#### [ACTIVITY]
Retrieve each line that contains the word "click" from the entries below.

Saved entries
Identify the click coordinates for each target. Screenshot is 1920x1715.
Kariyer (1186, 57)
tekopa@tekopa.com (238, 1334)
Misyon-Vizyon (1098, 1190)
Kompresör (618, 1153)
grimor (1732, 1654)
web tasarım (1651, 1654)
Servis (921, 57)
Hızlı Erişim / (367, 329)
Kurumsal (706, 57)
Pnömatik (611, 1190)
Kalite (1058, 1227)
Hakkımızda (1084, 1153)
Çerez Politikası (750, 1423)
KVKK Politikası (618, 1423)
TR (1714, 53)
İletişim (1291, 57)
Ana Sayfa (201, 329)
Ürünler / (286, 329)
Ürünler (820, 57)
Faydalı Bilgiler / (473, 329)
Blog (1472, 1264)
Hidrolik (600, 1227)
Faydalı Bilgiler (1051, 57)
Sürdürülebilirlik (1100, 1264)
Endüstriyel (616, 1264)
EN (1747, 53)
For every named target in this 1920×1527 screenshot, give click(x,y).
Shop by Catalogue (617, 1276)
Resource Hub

#### [SOLUTION BELOW]
Identify the click coordinates for each target. Screenshot is 1920x1715.
For every named target in this 1920×1527 screenshot, give click(x,y).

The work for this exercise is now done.